The Colorado Council of Churches announced its opposition Monday to Amendment 46, a ballot measure aimed at ending preferential treatment by the state based on individuals’ or groups’ race, sex, color or ethnicity.
The council’s executive director, the Rev. Jim Ryan, said the measure to end affirmative action in college admissions and programs, and in public contracts and employment, is an attack on equal opportunity for Colorado women and people of color.
If Amendment 46 passes, Ryan said, it would, among other things, eliminate science and math tutoring programs for young women and other efforts to close the gender gap in pay.
“Progress has been made in overcoming the effects of centuries of discrimination against women and people of color, but we are not there yet. As people of faith, we feel called to stand with them,” Ryan said in announcing the council’s position.
The stated mission of the council, a coalition of members of a dozen Protestant denominations in Colorado, some liberal and some moderate, is the “manifestation of Christ’s work of reconciliation, a sign of hope to a world divided by the sins of alienation, oppression, racism and pride.”

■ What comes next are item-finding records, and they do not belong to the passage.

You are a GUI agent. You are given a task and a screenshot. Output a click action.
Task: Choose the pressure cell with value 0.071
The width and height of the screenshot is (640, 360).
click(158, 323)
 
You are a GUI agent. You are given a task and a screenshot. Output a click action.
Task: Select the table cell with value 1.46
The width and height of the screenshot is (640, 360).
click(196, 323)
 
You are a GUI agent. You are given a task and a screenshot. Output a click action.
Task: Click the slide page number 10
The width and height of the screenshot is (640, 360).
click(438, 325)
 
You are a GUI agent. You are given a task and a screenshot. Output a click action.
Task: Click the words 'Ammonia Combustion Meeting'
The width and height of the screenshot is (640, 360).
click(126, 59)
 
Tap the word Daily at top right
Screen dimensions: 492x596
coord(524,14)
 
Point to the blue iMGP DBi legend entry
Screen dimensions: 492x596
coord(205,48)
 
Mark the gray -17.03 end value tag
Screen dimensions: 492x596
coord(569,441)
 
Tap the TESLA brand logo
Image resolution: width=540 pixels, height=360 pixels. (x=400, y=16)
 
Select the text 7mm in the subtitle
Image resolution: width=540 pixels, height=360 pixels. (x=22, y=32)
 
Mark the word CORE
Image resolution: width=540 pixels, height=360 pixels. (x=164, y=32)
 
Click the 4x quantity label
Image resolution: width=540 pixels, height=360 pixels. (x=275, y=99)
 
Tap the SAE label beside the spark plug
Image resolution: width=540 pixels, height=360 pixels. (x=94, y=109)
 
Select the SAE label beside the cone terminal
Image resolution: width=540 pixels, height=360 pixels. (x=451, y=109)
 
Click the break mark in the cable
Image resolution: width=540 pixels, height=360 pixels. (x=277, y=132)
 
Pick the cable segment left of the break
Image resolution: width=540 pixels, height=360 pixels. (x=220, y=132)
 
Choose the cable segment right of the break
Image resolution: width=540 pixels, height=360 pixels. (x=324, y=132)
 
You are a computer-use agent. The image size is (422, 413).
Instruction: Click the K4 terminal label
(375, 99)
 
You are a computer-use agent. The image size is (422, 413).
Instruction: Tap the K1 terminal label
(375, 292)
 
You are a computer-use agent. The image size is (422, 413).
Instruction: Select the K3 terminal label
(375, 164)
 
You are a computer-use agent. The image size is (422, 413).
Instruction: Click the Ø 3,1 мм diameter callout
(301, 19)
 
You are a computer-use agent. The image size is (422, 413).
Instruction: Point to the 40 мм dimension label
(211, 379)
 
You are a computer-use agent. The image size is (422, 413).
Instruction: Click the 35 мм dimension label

Amendment proponent Jessica Peck Corry said the Colorado Civil Rights Initiative Committee seeks equal treatment for all citizens regardless of race or color.
“It doesn’t get much more biblical than that,” said Peck Corry, a policy analyst for the Independence Institute in Golden and a contributor to The Post’s website. “This initiative will not eliminate a single program that is open and available to anyone who needs it. Our goal is to let every kid who wants to go to college achieve that.”
Ryan said there is a gender gap in pay, and laws and programs meant to redress past inequities still have work to do.
According to last year’s study by the American Association of University Women Educational Foundation, one year out of college, women working full time earned only 80 percent of their male colleagues’ pay. The gap worsened after 10 years in the workplace, the foundation said, when the average pay for women was 69 percent of that earned by men in the same positions.
The pro-amendment committee holds that racial and gender preferences have not only harmed better- qualified white and Asian students and candidates but have hurt some Latino and African-American students by placing them in programs for which they were ill-prepared.
The Sacramento, Calif.-based American Civil Rights Coalition, the national movement to end states’ affirmative-action programs founded by Ward Connerly, a prosperous and conservative black Republican, has helped bankroll the local committee.
Electa Draper: 303-954-1276 or edraper@denverpost.com
This article has been corrected in this online archive. Originally, due to a reporting error, it incorrectly described the members of the Colorado Council of Churches. It is a coalition of members of a dozen Protestant denominations in Colorado, some moderate and some liberal.